• [Task item]
Write out the full listing below exactly as given.

• [Data provided]
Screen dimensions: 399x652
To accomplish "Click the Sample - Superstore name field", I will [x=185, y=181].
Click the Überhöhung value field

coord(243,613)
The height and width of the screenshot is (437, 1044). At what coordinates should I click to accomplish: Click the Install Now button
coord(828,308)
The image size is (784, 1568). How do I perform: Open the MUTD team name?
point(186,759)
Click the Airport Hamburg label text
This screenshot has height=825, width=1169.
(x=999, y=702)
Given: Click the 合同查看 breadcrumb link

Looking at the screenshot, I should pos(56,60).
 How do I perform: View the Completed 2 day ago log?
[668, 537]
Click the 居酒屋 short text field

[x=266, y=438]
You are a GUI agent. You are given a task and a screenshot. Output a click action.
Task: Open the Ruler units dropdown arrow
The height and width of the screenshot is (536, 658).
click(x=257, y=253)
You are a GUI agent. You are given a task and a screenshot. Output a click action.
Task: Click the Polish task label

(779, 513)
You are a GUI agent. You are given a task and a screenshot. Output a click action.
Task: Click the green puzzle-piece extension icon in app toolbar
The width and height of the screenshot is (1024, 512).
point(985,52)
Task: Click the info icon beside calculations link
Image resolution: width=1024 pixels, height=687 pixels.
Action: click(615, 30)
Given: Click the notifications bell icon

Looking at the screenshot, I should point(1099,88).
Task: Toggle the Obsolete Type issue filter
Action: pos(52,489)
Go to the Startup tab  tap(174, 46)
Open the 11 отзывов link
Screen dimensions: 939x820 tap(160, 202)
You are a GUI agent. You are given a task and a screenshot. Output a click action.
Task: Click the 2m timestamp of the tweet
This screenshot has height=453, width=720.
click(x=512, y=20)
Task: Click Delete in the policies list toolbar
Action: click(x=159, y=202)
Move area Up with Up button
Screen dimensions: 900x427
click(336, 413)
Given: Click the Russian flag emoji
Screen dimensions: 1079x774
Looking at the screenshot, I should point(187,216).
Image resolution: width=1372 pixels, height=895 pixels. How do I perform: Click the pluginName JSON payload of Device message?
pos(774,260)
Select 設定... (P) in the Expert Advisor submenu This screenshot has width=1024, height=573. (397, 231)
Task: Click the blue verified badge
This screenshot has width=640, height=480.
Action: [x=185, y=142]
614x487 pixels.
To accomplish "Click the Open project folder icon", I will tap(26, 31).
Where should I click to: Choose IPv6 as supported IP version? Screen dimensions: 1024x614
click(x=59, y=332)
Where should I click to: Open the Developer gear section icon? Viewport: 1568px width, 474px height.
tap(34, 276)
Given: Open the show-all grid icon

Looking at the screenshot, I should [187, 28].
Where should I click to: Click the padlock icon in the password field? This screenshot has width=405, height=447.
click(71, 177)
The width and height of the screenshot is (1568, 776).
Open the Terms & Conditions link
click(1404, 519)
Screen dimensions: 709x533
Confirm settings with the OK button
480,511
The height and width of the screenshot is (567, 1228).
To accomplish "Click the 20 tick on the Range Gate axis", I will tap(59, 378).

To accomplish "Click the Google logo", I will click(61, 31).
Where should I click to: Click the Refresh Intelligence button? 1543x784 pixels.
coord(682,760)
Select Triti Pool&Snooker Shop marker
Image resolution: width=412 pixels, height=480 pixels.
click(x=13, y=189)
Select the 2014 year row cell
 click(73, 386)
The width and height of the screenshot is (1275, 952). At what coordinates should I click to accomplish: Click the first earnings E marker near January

• [Answer below]
Screen dimensions: 399x652
To accomplish "Click the Sample - Superstore name field", I will [x=185, y=181].
Click the Überhöhung value field

coord(243,613)
The height and width of the screenshot is (437, 1044). At what coordinates should I click to accomplish: Click the Install Now button
coord(828,308)
The image size is (784, 1568). How do I perform: Open the MUTD team name?
point(186,759)
Click the Airport Hamburg label text
This screenshot has height=825, width=1169.
(x=999, y=702)
Given: Click the 合同查看 breadcrumb link

Looking at the screenshot, I should pos(56,60).
 How do I perform: View the Completed 2 day ago log?
[668, 537]
Click the 居酒屋 short text field

[x=266, y=438]
You are a GUI agent. You are given a task and a screenshot. Output a click action.
Task: Open the Ruler units dropdown arrow
The height and width of the screenshot is (536, 658).
click(x=257, y=253)
You are a GUI agent. You are given a task and a screenshot. Output a click action.
Task: Click the Polish task label

(779, 513)
You are a GUI agent. You are given a task and a screenshot. Output a click action.
Task: Click the green puzzle-piece extension icon in app toolbar
The width and height of the screenshot is (1024, 512).
point(985,52)
Task: Click the info icon beside calculations link
Image resolution: width=1024 pixels, height=687 pixels.
Action: click(615, 30)
Given: Click the notifications bell icon

Looking at the screenshot, I should point(1099,88).
Task: Toggle the Obsolete Type issue filter
Action: pos(52,489)
Go to the Startup tab  tap(174, 46)
Open the 11 отзывов link
Screen dimensions: 939x820 tap(160, 202)
You are a GUI agent. You are given a task and a screenshot. Output a click action.
Task: Click the 2m timestamp of the tweet
This screenshot has height=453, width=720.
click(x=512, y=20)
Task: Click Delete in the policies list toolbar
Action: click(x=159, y=202)
Move area Up with Up button
Screen dimensions: 900x427
click(336, 413)
Given: Click the Russian flag emoji
Screen dimensions: 1079x774
Looking at the screenshot, I should point(187,216).
Image resolution: width=1372 pixels, height=895 pixels. How do I perform: Click the pluginName JSON payload of Device message?
pos(774,260)
Select 設定... (P) in the Expert Advisor submenu This screenshot has width=1024, height=573. (397, 231)
Task: Click the blue verified badge
This screenshot has width=640, height=480.
Action: [x=185, y=142]
614x487 pixels.
To accomplish "Click the Open project folder icon", I will tap(26, 31).
Where should I click to: Choose IPv6 as supported IP version? Screen dimensions: 1024x614
click(x=59, y=332)
Where should I click to: Open the Developer gear section icon? Viewport: 1568px width, 474px height.
tap(34, 276)
Given: Open the show-all grid icon

Looking at the screenshot, I should [187, 28].
Where should I click to: Click the padlock icon in the password field? This screenshot has width=405, height=447.
click(71, 177)
The width and height of the screenshot is (1568, 776).
Open the Terms & Conditions link
click(1404, 519)
Screen dimensions: 709x533
Confirm settings with the OK button
480,511
The height and width of the screenshot is (567, 1228).
To accomplish "Click the 20 tick on the Range Gate axis", I will tap(59, 378).

To accomplish "Click the Google logo", I will click(61, 31).
Where should I click to: Click the Refresh Intelligence button? 1543x784 pixels.
coord(682,760)
Select Triti Pool&Snooker Shop marker
Image resolution: width=412 pixels, height=480 pixels.
click(x=13, y=189)
Select the 2014 year row cell
 click(73, 386)
The width and height of the screenshot is (1275, 952). At what coordinates should I click to accomplish: Click the first earnings E marker near January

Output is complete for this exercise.